Last year she became lame in the right hind leg. The pain was localised to her ankle and she seemed to completely recover with painkillers and rest. We didn’t know then that this seemingly temporary injury would come back to haunt us….

Her next problem occurred earlier this year when she ruptured a cruciate ligament in the left knee. She had an operation to alter the anatomy of the tibia which then allows normal activity despite the absence of a functioning ligament. Unfortunately a few days later she fractured the tibia below where a titanium wedge had been inserted. This was a disappointing development, to say the least, but the fracture was not displaced and we were able to overcome this by splinting the leg for eight weeks. During this period she had to spend a lot of time in a cage but, fortunately, she is a huge fan of David Attenborough’s Planet Earth and Blue Planet programmes and watching these made the time pass more pleasantly!
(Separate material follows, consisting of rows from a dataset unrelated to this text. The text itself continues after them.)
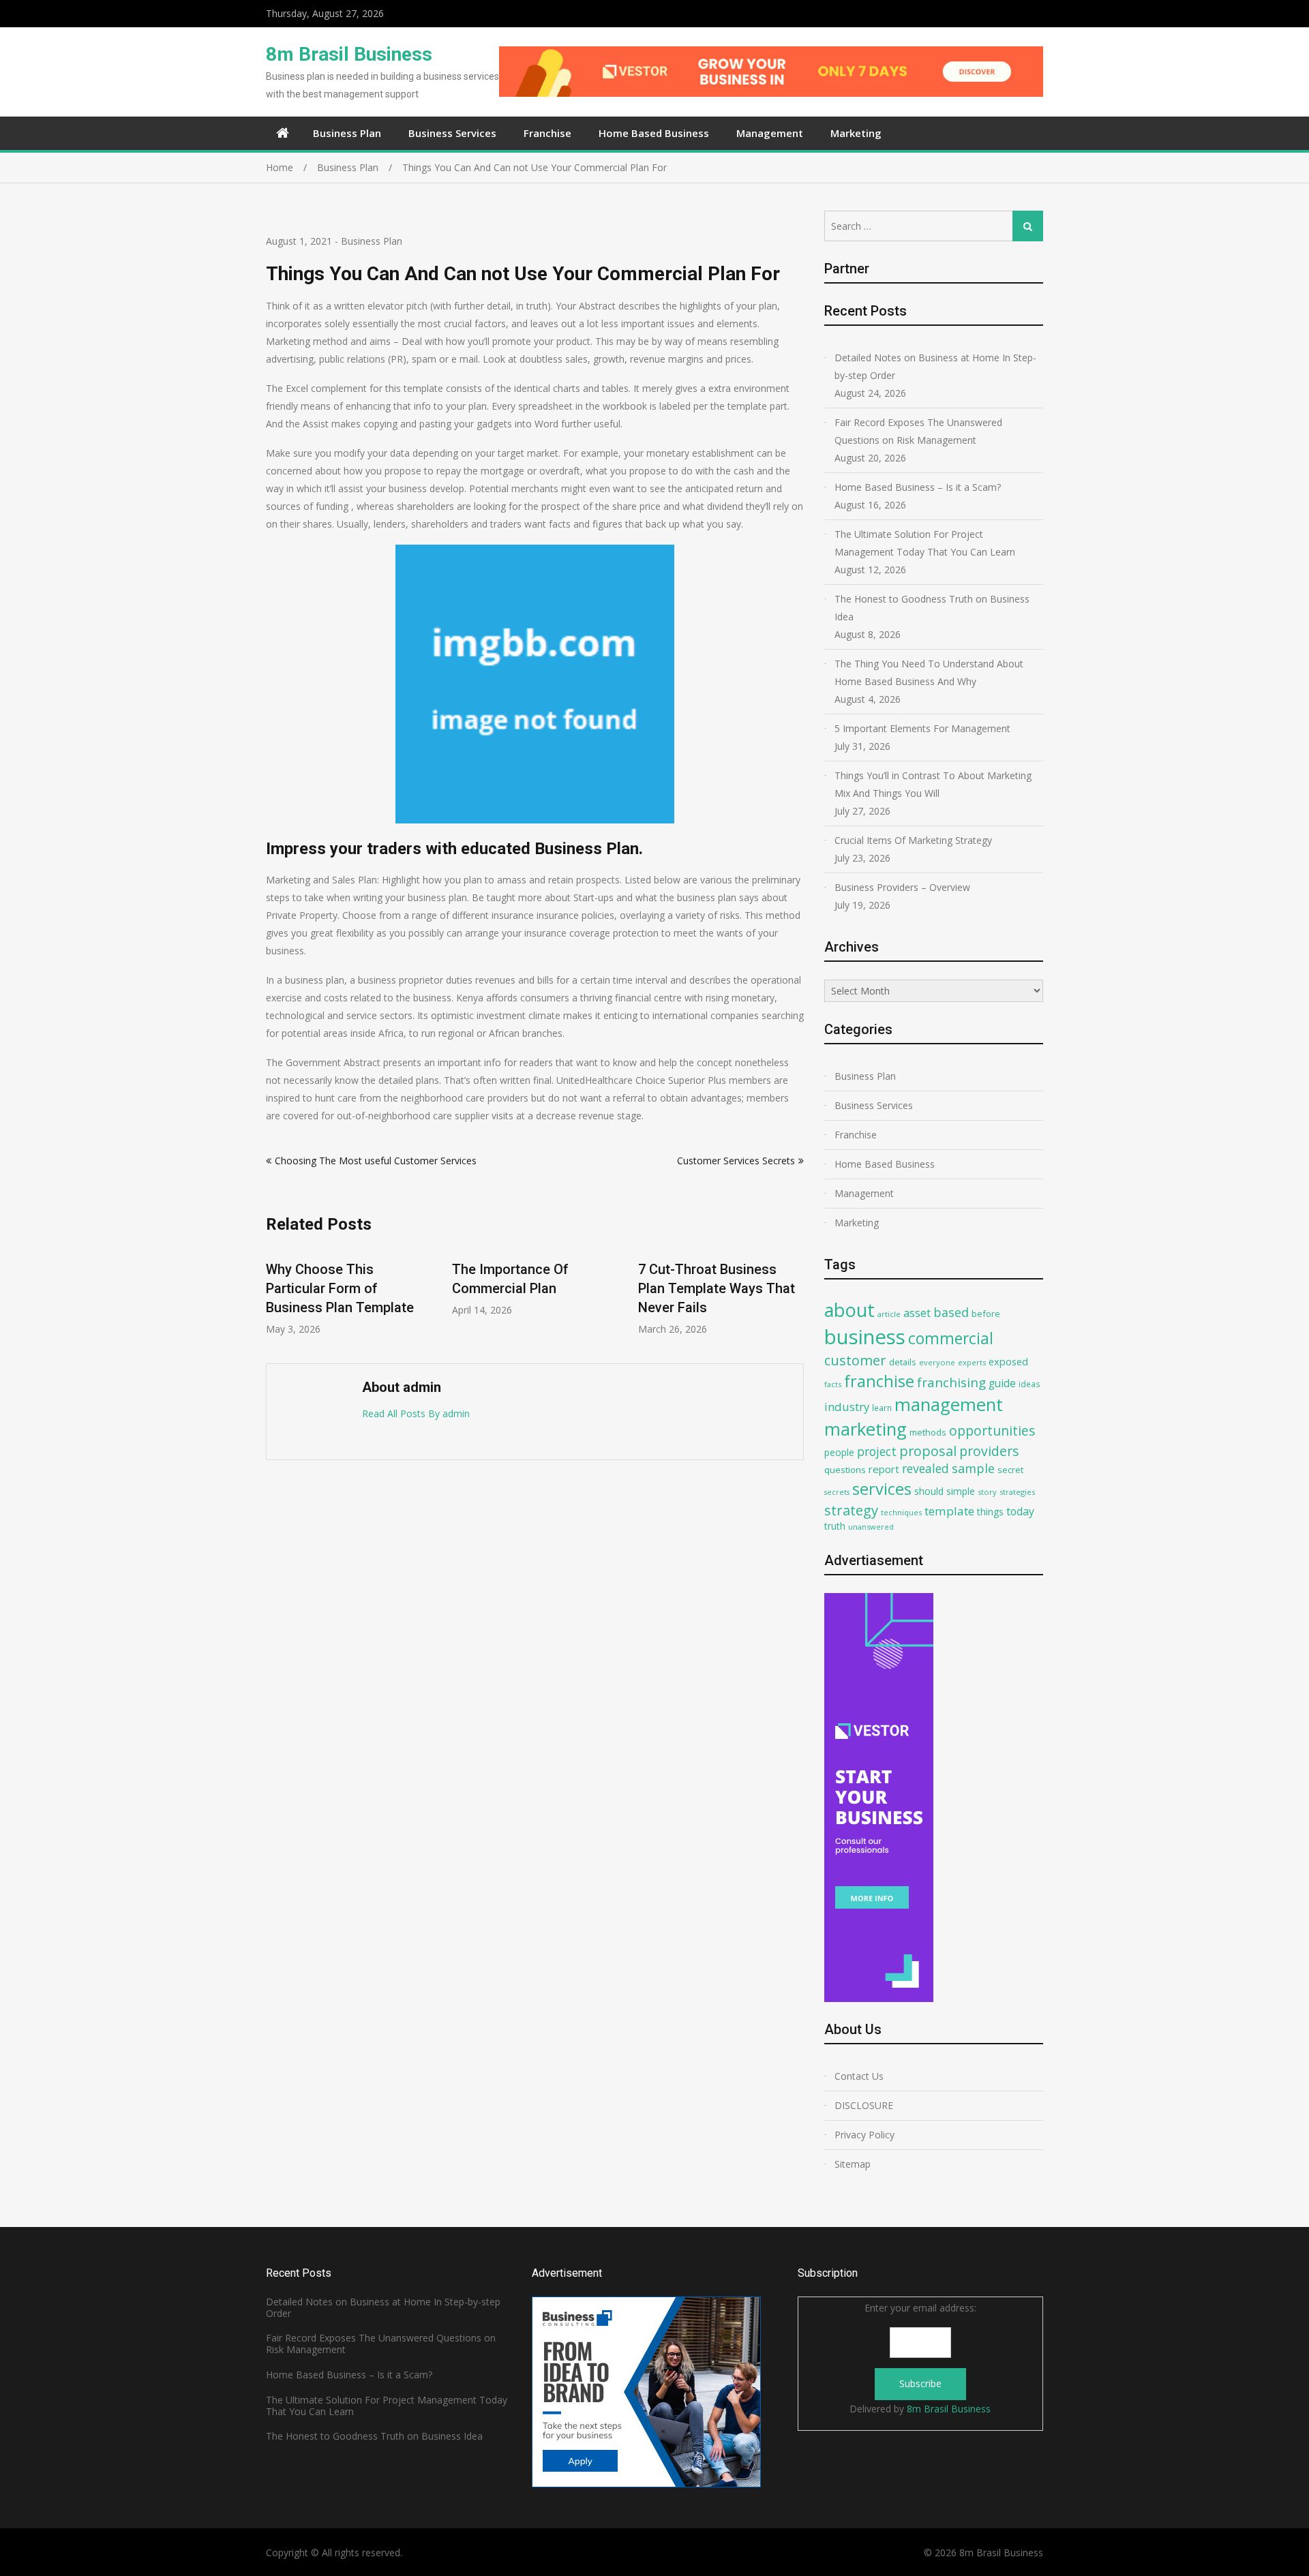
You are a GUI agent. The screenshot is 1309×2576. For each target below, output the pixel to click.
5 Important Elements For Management (922, 728)
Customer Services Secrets (736, 1160)
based (951, 1312)
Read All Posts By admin (416, 1413)
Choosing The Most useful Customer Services (376, 1160)
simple (960, 1491)
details (902, 1362)
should (929, 1491)
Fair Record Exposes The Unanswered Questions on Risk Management (918, 431)
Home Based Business (654, 133)
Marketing (856, 133)
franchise (879, 1381)
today (1020, 1511)
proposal (928, 1451)
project (877, 1451)
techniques (901, 1512)
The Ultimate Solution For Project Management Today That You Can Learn (924, 543)
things (990, 1511)
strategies (1017, 1492)
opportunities (992, 1430)
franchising (951, 1382)
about (849, 1309)
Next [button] (794, 1298)
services (882, 1489)
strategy (851, 1509)
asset (917, 1312)
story (987, 1492)
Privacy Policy (864, 2134)
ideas (1029, 1383)
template (949, 1511)
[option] (349, 1291)
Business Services (452, 133)
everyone (937, 1362)
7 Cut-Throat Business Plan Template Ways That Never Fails (716, 1288)
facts (832, 1384)
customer (855, 1360)
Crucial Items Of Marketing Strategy (913, 840)
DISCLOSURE (863, 2105)
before (986, 1313)
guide (1002, 1383)
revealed (925, 1468)
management (948, 1404)
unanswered (871, 1526)
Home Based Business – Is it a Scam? (917, 487)
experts (972, 1362)
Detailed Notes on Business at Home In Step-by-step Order (935, 366)
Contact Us (859, 2076)
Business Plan (347, 133)
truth (834, 1525)
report (884, 1469)
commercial (950, 1338)
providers (989, 1451)
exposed (1008, 1361)
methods (927, 1432)
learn (882, 1407)
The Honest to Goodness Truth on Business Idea (931, 607)
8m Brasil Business (349, 54)
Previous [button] (274, 1298)
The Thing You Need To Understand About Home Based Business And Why (928, 672)
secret (1010, 1470)
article (889, 1314)
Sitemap (852, 2163)
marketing (865, 1429)
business (864, 1336)
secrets (836, 1492)
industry (846, 1406)
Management (769, 133)
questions (845, 1470)
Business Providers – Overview (902, 887)
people (839, 1452)
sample (973, 1468)
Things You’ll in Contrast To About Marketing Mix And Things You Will (933, 784)
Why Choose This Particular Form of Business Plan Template (340, 1288)
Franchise (547, 133)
During this time, however, the right ankle broke down. Presumably the injury last year had weakened some ligaments and these had then been put under additional strain when she couldn’t use the left leg. When these ligaments ruptured this caused an unusual angulation in the ankle, causing it to drop much closer to the ground and making it difficult for Summer to bear weight on it. An X-Ray identified the specific joint level within the ankle that was affected. We carried out an operation to strip the cartilage from this joint and place a connected framework of pins above and below it. This would hold everything together whilst bone filled what had been the joint – restoring stability to the ankle. It is now three weeks since the operation and Summer is making good progress. She will have a monitoring X-Ray in another week and we hope to remove the framework a month or so after that.

We hope that she will then have many trouble-free years of swimming, dog herding and – another of her peccadilloes – staring at fishing floats for hours on end!